Interpretive Summary: Air-blast sprayers have been widely used for effective control of pests and diseases in peach orchards and other specialty crop production. However, their efficiency in material usage is very low. An intelligent spray control system was recently developed as a retrofit for the air-blast sprayers to revolutionize the modern pesticide application practices. With the retrofit, the sprayers can precisely discharge the amount of chemicals on targets and minimize off target sprays by taking into account the tree shape, canopy density, tree row space and travel speed. In this research, a standard air-blast sprayer retrofitted with the intelligent spray control system was investigated and compared with the conventional constant-rate application in peach orchards in South Carolina. The comparisons included pest and brown rot disease control, spray volume used per acre, and spray coverage and drift. Field tests demonstrated the intelligent spray system ensured pest and disease control efficacy in peach orchards, while significantly reducing spray drift and the amount of spray materials used. The reduction in spray volume up to 71% would be most significant when used on younger trees and on trees early in the season before tree canopy closed. These scientific evidences assured the sustainable benefits of using the new intelligent spray technology in commercial peach production.
Technical Abstract: Air-blast sprayers are routinely used to apply pesticides in commercial peach orchards, with growers using both conventional air-blast and ultrasonic sensor driven models. Even with advanced spray technologies, there are still concerns with the amount of chemicals used and lost to drift. Our study evaluated a LIDAR-based variable rate sprayer system in three experimental peach orchards for pest and brown rot disease control, spray volume output, spray coverage, and spray drift. A single 378 L airblast sprayer was used, the conventional air-blast and the Intelligent Sprayer (iSprayer) treatments.

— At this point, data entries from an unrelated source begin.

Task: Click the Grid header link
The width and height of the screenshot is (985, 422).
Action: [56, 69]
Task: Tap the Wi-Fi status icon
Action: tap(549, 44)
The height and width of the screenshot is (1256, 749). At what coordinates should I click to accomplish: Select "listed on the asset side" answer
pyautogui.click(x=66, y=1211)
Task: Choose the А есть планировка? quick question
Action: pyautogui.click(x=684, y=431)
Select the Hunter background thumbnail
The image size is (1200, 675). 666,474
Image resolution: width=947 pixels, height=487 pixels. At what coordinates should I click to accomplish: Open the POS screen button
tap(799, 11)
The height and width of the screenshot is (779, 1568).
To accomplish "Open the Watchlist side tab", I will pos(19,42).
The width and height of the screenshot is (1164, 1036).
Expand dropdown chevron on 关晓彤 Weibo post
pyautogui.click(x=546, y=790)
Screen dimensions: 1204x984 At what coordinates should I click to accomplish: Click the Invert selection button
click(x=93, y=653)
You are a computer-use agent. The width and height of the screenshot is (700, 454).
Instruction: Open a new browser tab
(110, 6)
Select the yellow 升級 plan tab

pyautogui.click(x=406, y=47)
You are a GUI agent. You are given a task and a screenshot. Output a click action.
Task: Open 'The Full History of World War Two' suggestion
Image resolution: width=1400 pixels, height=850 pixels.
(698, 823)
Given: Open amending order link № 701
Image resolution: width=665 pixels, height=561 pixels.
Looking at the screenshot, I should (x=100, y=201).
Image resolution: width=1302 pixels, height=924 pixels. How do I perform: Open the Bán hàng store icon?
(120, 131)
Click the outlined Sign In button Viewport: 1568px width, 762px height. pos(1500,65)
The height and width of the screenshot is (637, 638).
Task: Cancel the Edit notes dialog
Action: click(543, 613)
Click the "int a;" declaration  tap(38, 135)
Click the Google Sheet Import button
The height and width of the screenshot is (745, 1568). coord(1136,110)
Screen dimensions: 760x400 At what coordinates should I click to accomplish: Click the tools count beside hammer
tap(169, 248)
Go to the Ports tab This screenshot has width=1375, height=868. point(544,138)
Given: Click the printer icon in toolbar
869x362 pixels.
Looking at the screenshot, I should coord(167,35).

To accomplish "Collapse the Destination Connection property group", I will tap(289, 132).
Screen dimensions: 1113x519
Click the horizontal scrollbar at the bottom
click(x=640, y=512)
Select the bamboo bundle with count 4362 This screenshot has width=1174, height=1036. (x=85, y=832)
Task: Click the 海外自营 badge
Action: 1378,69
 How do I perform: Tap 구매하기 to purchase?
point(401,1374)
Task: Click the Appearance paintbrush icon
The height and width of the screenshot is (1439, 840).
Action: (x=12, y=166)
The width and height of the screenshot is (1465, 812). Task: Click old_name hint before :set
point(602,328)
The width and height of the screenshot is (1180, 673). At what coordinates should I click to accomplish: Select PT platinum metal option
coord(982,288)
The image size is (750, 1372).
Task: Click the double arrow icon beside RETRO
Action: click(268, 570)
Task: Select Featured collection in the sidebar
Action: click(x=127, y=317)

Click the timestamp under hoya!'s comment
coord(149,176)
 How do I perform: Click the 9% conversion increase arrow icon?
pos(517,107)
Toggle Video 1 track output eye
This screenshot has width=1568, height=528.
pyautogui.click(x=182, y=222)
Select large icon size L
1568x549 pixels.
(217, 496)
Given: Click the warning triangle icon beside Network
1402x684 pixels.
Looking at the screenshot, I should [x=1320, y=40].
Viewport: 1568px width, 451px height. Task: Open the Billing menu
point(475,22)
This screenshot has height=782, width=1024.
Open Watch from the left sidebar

Treatments were started at the phenological stage of bloom and continued through final swell. The iSprayer treatment was as effective in controlling pests and brown rot disease as the conventional air-blast treatment. Compared to the conventional air-blast treatment, the iSprayer reduced the spray volume (liter/hectare) in cultivar PF23 by 71% at bloom, 62% at pit hardening and 55% at commercial maturity, respectively. For ‘Juneprince’ the spray volume reduction was 50% at bloom, 40% at pit hardening, and 13% at final swell, respectively. Spray drift was significantly (P<0.05) reduced only at bloom in the iSprayer treatment. Spray coverage was increased by 50.13% and 26.67% in the iSprayer treatment at bloom and pit hardening, respectively, but not at final swell. Our results show that the iSprayer maintained pest and disease control efficacy in peach orchards, while reducing spray volume and drift compared to the conventional air-blast treatment.